Issue/Topic: Reading/Literacy
Author(s): Wanzek, Jeanne; Vaughn, Sharon; Scammacca, Nancy; Danielson, Louis; Murray, Christy; Roberts, Greg; Metz, Kristina
Organization(s): University of Texas at Austin; American Institutes for Research; The Florida State University
Publication: Review of Educational Research
Published On: 2013

Background:
Schoolwide models for literacy instruction and intervention, such as response to intervention (RTI) models, have been designed to address large numbers of students struggling with reading in schools by ensuring effective, evidence-based general education instruction; early identification of students struggling with reading; high-quality intervention; and progress monitoring for informed decision-making.

Purpose:
To extend a previous kindergarten to third grade synthesis of extensive interventions to Grades 4 through 12 by addressing two questions related to extensive interventions (more than 75 sessions) for struggling readers: 1) How effective are extensive reading interventions in improving reading outcomes for students with reading difficulties or disabilities, and 2) What features of extensive interventions (e.g. group size, duration, grade level) are associated with improved outcomes for students?

Findings/Results:
  • Extensive interventions (more than 75 sessions) can have a small, positive impact on student learning across a variety of reading outcomes for students in Grades 4 through 12.

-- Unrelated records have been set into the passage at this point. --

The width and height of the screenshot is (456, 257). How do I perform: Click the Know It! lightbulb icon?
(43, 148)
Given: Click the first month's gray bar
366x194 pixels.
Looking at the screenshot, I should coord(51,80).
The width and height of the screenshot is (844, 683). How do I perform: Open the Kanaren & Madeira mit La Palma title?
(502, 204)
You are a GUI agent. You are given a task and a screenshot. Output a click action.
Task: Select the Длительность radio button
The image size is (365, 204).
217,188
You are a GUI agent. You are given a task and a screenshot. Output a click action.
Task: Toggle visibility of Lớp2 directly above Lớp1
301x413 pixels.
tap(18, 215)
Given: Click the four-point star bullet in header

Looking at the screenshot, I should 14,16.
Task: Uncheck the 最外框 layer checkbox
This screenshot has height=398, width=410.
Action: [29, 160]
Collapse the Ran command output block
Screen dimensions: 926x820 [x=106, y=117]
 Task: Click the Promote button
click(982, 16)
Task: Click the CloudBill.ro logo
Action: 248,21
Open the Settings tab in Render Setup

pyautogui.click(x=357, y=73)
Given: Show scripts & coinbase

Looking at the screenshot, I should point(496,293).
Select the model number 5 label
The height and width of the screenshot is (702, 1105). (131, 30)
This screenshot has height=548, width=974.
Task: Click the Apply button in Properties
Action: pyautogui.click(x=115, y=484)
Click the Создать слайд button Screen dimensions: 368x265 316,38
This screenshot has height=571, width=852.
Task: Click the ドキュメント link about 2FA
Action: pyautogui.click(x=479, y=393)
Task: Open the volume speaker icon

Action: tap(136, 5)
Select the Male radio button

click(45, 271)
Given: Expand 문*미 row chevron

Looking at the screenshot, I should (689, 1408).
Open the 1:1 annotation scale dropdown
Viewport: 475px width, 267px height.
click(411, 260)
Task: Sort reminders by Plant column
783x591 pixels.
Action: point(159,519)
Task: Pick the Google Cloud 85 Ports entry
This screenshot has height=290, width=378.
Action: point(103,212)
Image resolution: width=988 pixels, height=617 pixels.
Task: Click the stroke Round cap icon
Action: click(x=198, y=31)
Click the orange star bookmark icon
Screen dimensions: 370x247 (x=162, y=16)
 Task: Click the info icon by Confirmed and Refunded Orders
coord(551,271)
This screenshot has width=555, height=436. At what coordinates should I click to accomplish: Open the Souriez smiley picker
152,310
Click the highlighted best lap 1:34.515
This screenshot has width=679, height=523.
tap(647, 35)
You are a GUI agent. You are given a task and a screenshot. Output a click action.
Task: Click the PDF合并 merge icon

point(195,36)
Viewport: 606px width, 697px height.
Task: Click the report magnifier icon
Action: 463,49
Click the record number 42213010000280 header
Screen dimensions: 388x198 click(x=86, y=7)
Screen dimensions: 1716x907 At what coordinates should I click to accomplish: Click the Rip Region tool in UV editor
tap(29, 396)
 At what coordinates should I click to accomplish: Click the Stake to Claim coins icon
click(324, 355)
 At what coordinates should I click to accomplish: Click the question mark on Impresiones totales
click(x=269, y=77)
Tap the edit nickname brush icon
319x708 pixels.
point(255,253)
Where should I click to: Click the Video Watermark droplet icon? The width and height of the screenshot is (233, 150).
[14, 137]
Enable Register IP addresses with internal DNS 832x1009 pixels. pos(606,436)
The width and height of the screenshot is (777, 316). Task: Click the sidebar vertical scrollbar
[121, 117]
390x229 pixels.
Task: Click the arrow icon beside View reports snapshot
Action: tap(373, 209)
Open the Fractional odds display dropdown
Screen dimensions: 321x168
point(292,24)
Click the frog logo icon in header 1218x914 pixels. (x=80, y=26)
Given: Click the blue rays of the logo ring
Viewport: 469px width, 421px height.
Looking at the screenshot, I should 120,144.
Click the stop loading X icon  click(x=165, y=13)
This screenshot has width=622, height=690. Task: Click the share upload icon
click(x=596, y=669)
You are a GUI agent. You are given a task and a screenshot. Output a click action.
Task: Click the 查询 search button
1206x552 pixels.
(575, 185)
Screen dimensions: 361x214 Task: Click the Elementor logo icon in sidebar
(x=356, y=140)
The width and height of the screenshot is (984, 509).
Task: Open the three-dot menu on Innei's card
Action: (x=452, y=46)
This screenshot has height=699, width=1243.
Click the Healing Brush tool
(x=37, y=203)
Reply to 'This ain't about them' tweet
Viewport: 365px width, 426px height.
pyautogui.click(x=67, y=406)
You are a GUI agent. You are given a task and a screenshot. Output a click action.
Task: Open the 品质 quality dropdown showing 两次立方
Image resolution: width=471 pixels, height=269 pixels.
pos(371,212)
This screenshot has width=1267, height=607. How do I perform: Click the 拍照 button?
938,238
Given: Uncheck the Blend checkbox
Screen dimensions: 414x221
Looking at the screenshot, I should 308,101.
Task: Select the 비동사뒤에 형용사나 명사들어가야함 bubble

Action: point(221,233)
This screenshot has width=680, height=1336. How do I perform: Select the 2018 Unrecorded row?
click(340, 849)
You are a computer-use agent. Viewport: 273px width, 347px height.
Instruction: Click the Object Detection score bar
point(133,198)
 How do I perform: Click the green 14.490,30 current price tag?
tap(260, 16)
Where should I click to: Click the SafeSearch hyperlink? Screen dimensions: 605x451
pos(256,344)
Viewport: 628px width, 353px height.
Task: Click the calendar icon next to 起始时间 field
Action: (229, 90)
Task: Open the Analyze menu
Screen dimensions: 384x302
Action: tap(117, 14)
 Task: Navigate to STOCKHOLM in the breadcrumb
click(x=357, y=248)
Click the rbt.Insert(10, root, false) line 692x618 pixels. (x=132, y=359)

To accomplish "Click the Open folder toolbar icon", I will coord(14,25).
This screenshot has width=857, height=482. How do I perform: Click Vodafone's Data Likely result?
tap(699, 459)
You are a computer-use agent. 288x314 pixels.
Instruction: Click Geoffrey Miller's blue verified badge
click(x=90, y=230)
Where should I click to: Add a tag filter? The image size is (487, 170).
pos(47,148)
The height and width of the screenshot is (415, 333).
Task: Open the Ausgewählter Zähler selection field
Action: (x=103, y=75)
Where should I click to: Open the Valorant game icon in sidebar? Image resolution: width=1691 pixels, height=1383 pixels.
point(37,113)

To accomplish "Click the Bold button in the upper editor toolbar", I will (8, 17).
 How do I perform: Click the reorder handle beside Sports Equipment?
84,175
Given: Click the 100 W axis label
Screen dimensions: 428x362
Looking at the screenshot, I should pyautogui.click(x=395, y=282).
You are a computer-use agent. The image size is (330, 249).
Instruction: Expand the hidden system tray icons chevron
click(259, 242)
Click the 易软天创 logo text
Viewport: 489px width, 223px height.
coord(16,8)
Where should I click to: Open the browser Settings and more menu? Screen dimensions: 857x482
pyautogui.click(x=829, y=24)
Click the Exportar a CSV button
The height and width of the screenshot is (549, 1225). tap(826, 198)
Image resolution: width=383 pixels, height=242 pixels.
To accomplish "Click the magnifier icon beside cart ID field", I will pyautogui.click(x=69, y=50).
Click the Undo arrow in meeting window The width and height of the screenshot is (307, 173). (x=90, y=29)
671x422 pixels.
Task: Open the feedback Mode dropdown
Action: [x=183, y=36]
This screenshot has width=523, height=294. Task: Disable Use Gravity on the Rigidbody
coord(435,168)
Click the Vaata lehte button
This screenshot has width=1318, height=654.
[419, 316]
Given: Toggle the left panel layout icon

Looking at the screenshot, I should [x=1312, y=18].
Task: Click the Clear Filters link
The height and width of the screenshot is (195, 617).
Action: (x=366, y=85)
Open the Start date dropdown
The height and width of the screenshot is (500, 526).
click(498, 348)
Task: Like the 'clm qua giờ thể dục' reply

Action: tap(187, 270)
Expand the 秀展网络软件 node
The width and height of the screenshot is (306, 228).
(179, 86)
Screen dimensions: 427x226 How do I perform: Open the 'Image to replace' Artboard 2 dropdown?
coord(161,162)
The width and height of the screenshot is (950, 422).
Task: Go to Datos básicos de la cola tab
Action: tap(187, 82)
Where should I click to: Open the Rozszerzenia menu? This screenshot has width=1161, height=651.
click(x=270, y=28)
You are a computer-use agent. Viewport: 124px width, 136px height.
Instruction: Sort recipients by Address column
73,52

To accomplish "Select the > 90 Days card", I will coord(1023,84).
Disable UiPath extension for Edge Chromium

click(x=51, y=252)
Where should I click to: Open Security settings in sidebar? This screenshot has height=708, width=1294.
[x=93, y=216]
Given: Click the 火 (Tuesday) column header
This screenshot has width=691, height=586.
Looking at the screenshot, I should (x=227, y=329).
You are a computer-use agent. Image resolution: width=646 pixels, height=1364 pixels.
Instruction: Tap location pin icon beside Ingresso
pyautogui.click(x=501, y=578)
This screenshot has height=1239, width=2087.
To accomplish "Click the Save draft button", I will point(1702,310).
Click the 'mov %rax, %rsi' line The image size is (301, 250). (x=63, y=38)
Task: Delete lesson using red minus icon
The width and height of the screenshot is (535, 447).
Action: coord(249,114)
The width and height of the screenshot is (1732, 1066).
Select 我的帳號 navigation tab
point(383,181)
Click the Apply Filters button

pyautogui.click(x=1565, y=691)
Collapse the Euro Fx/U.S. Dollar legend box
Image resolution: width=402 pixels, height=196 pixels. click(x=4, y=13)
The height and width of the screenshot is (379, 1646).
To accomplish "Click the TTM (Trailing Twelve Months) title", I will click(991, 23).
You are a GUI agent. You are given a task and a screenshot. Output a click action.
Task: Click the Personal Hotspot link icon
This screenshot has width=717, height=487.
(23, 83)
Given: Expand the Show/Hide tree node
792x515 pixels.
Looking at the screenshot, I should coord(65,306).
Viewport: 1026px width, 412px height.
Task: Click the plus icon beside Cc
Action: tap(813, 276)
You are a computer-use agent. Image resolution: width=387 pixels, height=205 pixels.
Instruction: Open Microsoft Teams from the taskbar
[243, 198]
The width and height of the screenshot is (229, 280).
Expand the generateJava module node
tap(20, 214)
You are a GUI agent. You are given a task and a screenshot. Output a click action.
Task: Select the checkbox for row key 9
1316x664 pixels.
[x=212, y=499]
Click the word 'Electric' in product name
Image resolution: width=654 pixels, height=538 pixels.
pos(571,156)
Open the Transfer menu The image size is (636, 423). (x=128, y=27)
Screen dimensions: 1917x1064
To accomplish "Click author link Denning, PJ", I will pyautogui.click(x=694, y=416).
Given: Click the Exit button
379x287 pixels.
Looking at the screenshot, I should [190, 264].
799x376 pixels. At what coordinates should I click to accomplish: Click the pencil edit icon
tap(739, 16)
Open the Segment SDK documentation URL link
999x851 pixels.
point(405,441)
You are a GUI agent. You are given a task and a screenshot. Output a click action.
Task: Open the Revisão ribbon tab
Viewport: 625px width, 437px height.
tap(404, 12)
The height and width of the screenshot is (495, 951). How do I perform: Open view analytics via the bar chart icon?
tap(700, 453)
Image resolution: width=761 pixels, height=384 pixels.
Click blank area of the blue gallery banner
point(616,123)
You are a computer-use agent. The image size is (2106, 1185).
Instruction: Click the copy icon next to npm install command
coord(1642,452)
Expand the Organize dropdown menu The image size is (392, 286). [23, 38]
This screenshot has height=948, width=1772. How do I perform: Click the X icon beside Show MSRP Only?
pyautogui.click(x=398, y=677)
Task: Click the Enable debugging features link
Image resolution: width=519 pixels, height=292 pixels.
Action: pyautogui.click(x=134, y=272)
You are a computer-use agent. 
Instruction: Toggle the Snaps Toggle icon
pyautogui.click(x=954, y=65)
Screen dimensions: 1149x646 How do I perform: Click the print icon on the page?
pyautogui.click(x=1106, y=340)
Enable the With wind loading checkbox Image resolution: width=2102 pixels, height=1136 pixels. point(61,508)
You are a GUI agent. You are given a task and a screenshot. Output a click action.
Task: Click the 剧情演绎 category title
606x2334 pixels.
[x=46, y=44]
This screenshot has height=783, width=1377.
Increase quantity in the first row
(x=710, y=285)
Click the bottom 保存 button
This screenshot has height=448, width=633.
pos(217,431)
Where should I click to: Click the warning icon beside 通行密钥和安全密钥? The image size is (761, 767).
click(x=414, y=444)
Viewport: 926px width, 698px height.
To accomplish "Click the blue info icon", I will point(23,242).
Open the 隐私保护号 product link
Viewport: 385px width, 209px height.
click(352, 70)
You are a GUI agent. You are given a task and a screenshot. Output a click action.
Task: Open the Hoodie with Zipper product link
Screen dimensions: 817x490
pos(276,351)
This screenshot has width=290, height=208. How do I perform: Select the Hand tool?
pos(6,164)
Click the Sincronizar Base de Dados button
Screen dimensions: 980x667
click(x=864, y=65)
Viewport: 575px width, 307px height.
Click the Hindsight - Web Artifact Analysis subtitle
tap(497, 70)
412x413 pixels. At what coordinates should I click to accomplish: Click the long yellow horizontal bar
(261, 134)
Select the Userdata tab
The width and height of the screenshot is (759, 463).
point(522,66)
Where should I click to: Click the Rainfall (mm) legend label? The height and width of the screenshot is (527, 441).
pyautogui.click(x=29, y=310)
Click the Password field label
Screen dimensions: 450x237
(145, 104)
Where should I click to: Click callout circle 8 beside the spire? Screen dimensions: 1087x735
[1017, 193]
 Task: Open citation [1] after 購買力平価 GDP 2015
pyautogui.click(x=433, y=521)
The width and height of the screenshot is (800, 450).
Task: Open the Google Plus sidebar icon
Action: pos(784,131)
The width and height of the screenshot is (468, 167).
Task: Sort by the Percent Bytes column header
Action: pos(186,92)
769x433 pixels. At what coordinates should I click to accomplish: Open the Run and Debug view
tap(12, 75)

  • There was no evidence that student outcomes differed in relation to:

    • The relative number of hours in intervention,

    • Whether the intervention was provided in small or large groups, and

    • Whether the intervention was provided in upper-elementary or secondary grades.

  • Unlike in Grades 4 through 12, research has indicated that student outcomes of extensive interventions in Grades Kindergarten through 3 are positively affected by smaller group sizes and shorter interventions.

  • Overall, the findings provide compelling evidence that accelerating reading growth in the upper grades may be more challenging than in the earliest grades, even when extensive interventions are implemented. Nonetheless, the overall small effects noted illustrate that adolescence is not too late to intervene and that student achievement can be improved in small amounts through extensive interventions.

Policy Implications/Recommendations:
  • Continued research examining the types of instruction and the features of instruction is needed to significantly accelerate learning for adolescents with reading difficulties and disabilities, and effective grouping practices may still need to be defined within these interventions.
To purchase full text: http://rer.sagepub.com/content/early/2013/02/11/0034654313477212

Research Design:
Literature review

Population/Participants/Subjects:
Struggling reader in Grades 4 through 12.

Year data is from:
1995-2005

Setting:
National

Data Collection and Analysis:
Conducted a literature review yielding 10 studies that met criteria for the synthesis.